WASHINGTON: The Head of the United Nations Rights was criticized on Friday because it announced next week’s visit to Xinjiang China, with the United States said he failed to defend the Uyghur community in the region.
After years of asking for access to “meaningful and not restrained” to Xinjiang far away, Michelle Bachelet will finally lead the mission of six days to China starting Monday, his office said.
The visit, at the invitation of Beijing, marked the first journey to China by the Head of the United Nations Rights since Louise Arbor went there in 2005.
The United States, in a strong criticism, said “very concerned” that Bachelet, a former President of Chile, will advance without guarantees of what he can see.

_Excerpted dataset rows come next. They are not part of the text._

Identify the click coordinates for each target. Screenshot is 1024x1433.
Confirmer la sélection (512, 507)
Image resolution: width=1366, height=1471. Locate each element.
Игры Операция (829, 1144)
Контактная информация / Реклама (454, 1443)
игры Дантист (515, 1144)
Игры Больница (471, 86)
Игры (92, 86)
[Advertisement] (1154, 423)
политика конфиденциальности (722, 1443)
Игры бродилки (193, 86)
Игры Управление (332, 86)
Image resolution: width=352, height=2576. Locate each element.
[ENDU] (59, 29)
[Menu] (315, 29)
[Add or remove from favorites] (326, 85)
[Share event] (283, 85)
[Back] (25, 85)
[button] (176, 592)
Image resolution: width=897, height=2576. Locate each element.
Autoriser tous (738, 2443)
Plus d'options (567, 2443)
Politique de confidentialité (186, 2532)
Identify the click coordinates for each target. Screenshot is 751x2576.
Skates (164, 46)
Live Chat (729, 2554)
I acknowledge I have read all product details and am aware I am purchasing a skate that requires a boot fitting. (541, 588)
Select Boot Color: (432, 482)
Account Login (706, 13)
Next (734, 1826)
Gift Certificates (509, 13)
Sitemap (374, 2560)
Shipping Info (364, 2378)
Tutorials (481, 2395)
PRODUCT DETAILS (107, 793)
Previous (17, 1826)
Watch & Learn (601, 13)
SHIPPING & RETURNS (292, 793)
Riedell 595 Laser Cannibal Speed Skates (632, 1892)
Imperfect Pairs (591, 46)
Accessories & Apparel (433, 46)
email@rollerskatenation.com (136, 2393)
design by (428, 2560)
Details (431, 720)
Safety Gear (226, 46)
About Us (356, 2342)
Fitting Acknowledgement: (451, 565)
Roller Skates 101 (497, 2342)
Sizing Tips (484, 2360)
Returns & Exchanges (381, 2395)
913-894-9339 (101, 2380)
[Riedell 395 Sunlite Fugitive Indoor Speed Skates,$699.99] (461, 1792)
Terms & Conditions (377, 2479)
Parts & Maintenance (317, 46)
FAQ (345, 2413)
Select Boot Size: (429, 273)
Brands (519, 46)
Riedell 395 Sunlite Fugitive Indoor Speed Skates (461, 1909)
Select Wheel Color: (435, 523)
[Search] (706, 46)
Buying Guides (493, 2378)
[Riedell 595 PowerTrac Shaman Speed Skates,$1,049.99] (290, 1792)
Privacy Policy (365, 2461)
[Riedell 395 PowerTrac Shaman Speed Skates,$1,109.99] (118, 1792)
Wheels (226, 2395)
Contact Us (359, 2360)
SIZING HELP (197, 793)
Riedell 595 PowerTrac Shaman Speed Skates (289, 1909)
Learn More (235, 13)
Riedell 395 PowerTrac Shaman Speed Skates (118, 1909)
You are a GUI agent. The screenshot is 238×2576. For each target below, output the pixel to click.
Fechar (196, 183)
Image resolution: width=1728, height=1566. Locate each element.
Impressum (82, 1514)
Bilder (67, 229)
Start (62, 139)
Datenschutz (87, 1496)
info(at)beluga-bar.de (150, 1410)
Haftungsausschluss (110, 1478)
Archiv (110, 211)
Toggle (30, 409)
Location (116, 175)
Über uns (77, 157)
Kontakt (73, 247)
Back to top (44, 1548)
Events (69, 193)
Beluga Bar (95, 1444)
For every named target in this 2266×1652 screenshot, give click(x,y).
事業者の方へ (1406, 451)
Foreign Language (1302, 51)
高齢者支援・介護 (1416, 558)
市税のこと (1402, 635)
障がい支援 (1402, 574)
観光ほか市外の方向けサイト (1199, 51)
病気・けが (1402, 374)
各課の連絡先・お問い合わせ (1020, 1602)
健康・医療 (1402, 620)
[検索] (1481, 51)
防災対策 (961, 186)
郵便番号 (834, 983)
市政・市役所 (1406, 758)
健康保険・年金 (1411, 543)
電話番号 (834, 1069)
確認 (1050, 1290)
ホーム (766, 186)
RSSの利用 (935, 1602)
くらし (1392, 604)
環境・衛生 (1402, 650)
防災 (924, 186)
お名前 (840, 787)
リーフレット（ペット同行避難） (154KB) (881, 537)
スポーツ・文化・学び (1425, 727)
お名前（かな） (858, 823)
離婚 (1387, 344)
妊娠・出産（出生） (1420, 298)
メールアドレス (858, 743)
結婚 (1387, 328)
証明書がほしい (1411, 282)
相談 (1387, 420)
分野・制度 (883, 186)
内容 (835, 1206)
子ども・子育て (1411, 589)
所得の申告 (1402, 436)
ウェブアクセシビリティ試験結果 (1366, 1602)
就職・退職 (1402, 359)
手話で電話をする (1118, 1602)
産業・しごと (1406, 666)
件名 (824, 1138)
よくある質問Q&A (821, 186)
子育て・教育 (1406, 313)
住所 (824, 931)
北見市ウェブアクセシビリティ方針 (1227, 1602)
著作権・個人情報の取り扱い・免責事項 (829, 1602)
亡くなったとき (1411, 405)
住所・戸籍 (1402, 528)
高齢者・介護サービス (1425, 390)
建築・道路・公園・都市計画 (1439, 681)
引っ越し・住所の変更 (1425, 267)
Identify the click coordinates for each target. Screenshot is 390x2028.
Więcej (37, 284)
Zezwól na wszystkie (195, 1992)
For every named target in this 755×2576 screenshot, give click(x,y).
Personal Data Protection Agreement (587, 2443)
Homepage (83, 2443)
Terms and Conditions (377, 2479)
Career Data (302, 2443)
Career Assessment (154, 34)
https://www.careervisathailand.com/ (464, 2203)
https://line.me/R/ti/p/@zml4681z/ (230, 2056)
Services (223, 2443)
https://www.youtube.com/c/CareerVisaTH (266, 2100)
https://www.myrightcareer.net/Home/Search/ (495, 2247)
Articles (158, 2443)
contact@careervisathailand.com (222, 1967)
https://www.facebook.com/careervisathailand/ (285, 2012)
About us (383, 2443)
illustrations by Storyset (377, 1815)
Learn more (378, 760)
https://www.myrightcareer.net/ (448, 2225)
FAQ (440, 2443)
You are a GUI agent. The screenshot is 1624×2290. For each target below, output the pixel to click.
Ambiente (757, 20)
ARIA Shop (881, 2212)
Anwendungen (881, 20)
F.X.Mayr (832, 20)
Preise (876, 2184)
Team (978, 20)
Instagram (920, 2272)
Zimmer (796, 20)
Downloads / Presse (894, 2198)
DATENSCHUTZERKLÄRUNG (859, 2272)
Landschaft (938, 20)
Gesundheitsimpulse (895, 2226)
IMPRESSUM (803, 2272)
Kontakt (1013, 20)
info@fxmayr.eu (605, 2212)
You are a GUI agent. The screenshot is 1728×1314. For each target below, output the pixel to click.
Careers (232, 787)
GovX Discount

We have no hope that the PRC will provide the necessary access needed to conduct a complete assessment that is not manipulated on the human rights environment in Xinjiang,” spokesman for the Ned Price Foreign Affairs Department told reporters, using the acronym for the People’s Republic of China.
Price also voiced the alarm that Bachelet had not released a long-awaited report on Xinjiang, where the United States and several other Western countries said Beijing carried out “genocide” of Uyghur and people who were mostly Muslims, Turkish-speaking.
Although often guaranteed by his office that the report will be released in a short time, it is still not available to us and we ask for a high commissioner to release a report without delay and not waiting for a visit,” Price said.
The silence continues in front of evidence of undeniable cruelty in Xinjiang and other human rights violations and violations throughout the PRC are very alarming,” he said, said Bachelet must be a prominent voice about human rights.
– Meet officials, students –
Bachelet himself has demanded access to all regions in China since he served in 2018.
He has repeatedly voiced concerns about the accusations of widespread violations in Xinjiang but has been criticized for not taking a strong enough attitude.
The campaigners of the right to accuse the ruling communist party committed a wider violation in the name of security, saying at least one million Muslims had been imprisoned in “re-education camps” in an effort to force them into the majority of Han China.
Beijing clearly rejected the accusation of genocide, calling them “lies of this century” and argued that his policy had resisted extremism and improved livelihoods.